In “An Analysis of Neural Language Modeling at Multiple Scales”, QRNN was used for wiki-103 dataset, with parameters setting:

  • Number of epoch (--epochs): 14
  • Number of layer (--nlayers): 4
  • Size of word embeddings (--emsize): 400
  • Number of hidden units per layer (--nhid): 2500
  • Alpha L2 regularization on RNN activation (--alpha): 0
  • Beta slowness regularization applied on RNN activiation (--beta): 0
  • Dropout to remove words from embedding layer (--dropoute): 0
  • Dropout for rnn layers (--dropouth): 0.1
  • Dropout for input embedding layers (--dropouti): 0.1
  • Dropout applied to layers (--dropout): 0.1
  • Amount of weight dropout to apply to the RNN hidden to hidden matrix (--wdrop): 0
  • Weight decay applied to all weights (--wdecay): 0
  • Sequence length (--bptt): 140
  • Batch size (--batch_size): 60
  • Optimizer to use (--optimizer): adam
  • Learning rate (--lr): 1e-3

With this setting, the result of QRNN when run on wiki-103 dataset: Total parameters: 153,886,638 Test perplexity: 32.58

Parameter Tuning

We focus on reducing the number of parameters of model follow 2 ways: Sequence length (--bptt) and Embedding size and number of hidden units per layer(--emsize, --nhid).

Sequence length in training

In QRNN model, there is a parameter is “--bptt”. It is sequence length. In training, all training data was connected and created a long sequence. Sequence length will divide the sequence for sub-sequences with length is the value of “-bptt”. We tried to change this value to analysis effective for ppl. The recommended value is 140. The default value is 70. The figure shows the perplexity with the change of sequence length.

Embedding size and number of hidden units per layer

With two parameters, we expect change value to reduce the number of parameters of model and keep value of test ppl < 35. The default model use the embedding size is 400 and the number of hidden units per layer is 2500. With the setting, the default had 153M parameter and the perplexity reached 32.58. Our idea is to reduce the number of parameters. This make increase perplexity. So that, we try to balance for ppl not over 35. To reduce parameter, embedding size decreased to 300. This number is a popular choice for embedding size in deep learning models. With that, the number of hidden units per layer also change for fit. The table shows some our experiments with this changing.

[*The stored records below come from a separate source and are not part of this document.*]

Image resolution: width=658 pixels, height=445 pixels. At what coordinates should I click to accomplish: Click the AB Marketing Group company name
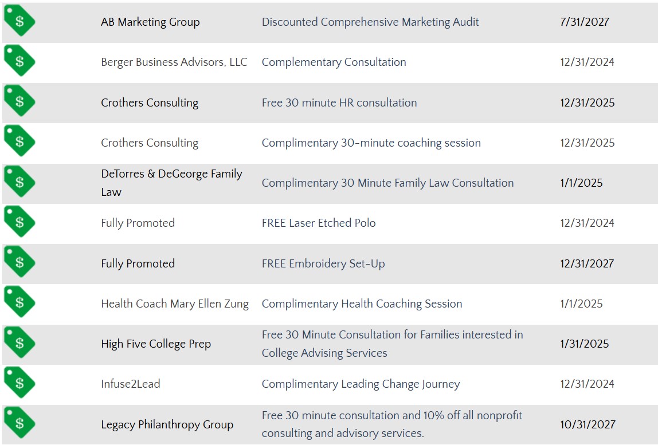[150, 22]
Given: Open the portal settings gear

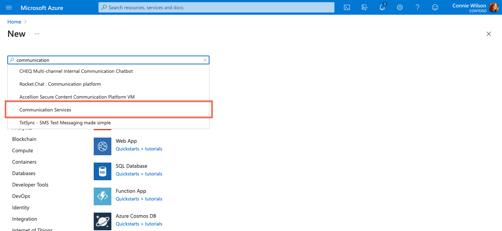Looking at the screenshot, I should pos(400,7).
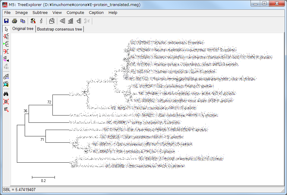Click the tree with timescale ruler icon

tap(6, 77)
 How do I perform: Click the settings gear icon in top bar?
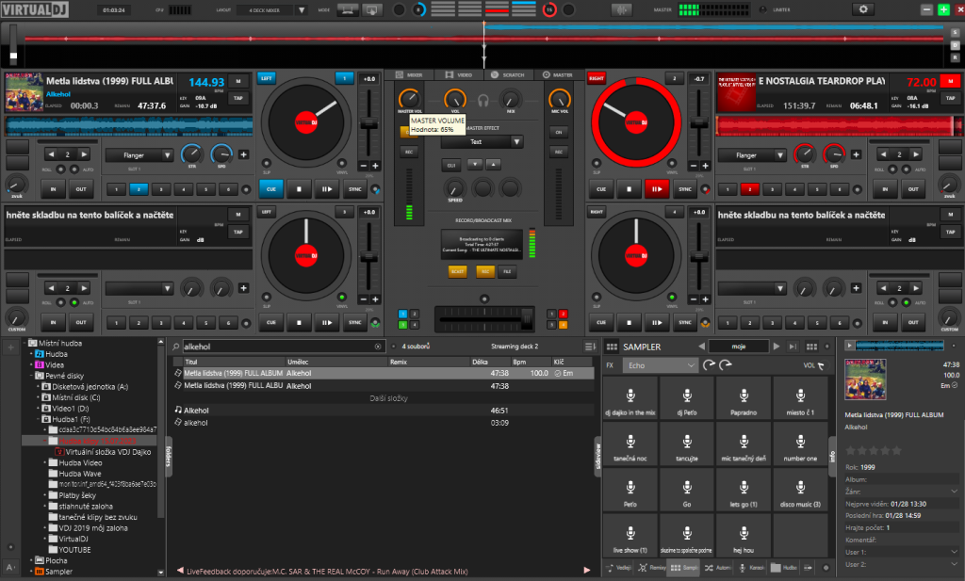pyautogui.click(x=862, y=9)
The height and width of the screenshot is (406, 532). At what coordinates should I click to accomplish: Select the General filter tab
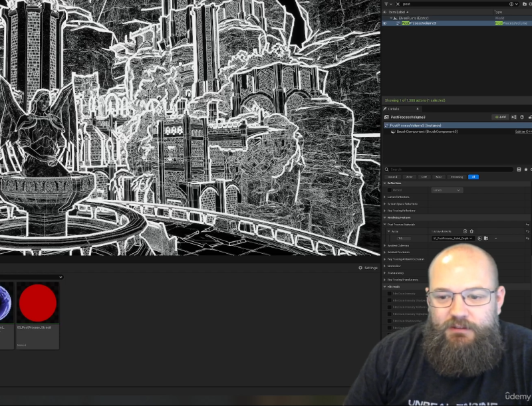(x=392, y=177)
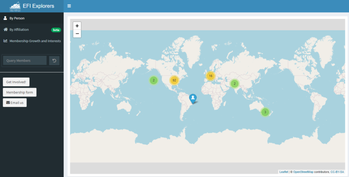Click the reset query undo icon button
The image size is (349, 177).
tap(54, 60)
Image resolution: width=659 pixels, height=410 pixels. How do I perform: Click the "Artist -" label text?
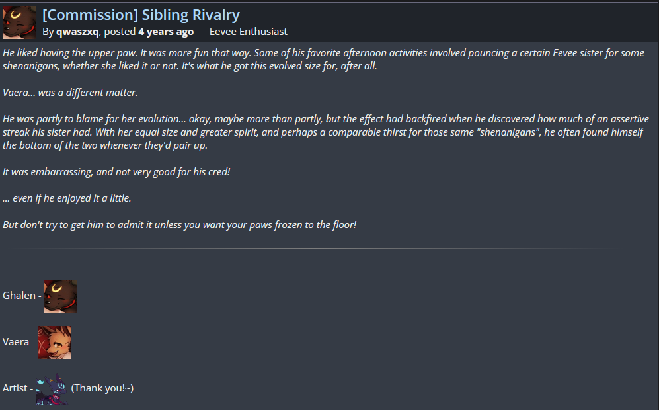pyautogui.click(x=17, y=388)
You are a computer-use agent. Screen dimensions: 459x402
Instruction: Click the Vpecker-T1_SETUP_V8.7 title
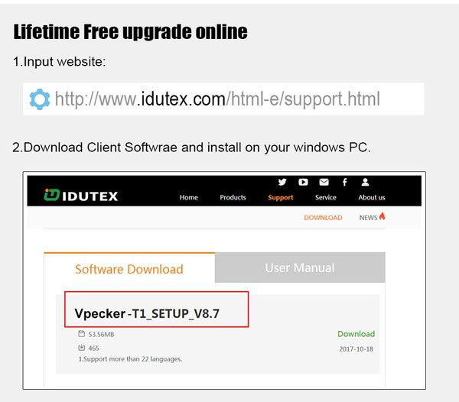coord(147,313)
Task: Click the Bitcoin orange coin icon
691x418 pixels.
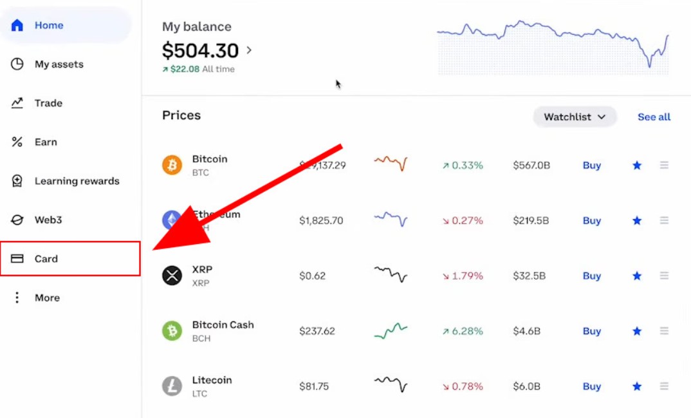Action: click(x=172, y=166)
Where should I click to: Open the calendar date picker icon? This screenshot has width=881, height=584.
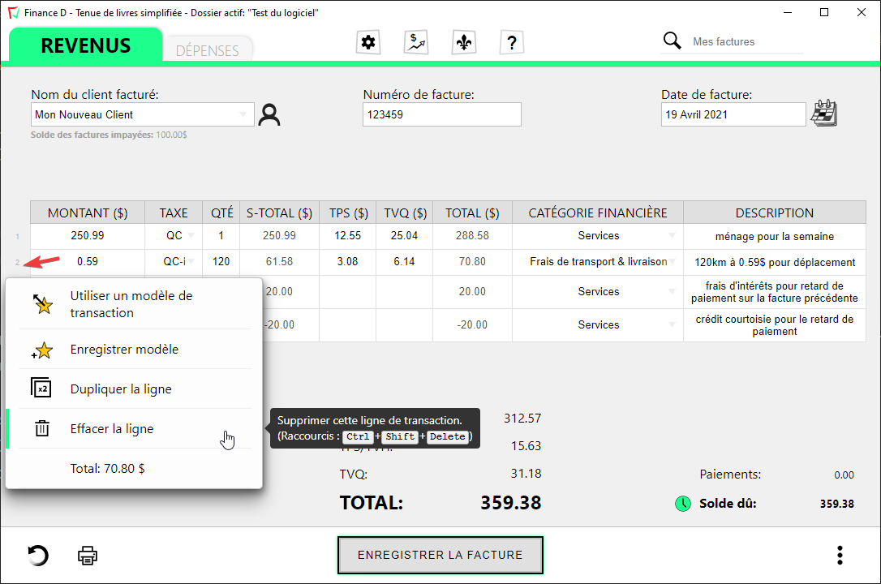click(823, 114)
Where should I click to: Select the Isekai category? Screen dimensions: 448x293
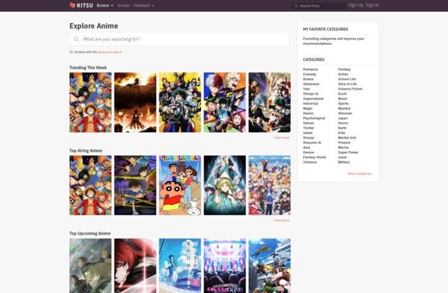pos(309,133)
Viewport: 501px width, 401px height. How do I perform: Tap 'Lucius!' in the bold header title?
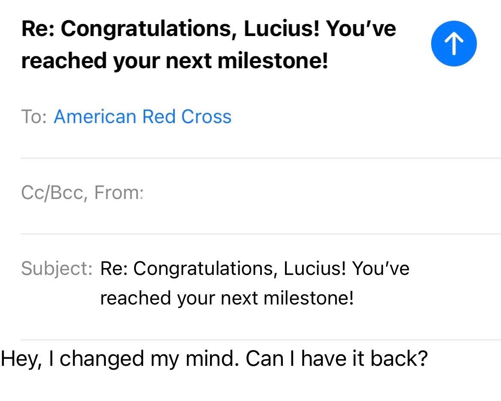(282, 28)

--embsize --nhid --bptt --epochs #parameters(*) Test ppl
300 2000 140 20 110,007,135 34.31
300 1500 140 20 98,152,635 36.46
300 1750 140 20 103,704,885 35.37
300 2000 200 20 110,007,135 34.14
300 1850 200 20 106,135,785 34.84
300 1800 300 20 104,905,335 34.71
(*) Excluding 903 parameters from the training criterion/loss function.

With some experiments, we chose --emsize 300 --nhid 1800 --bptt 300 is the best state.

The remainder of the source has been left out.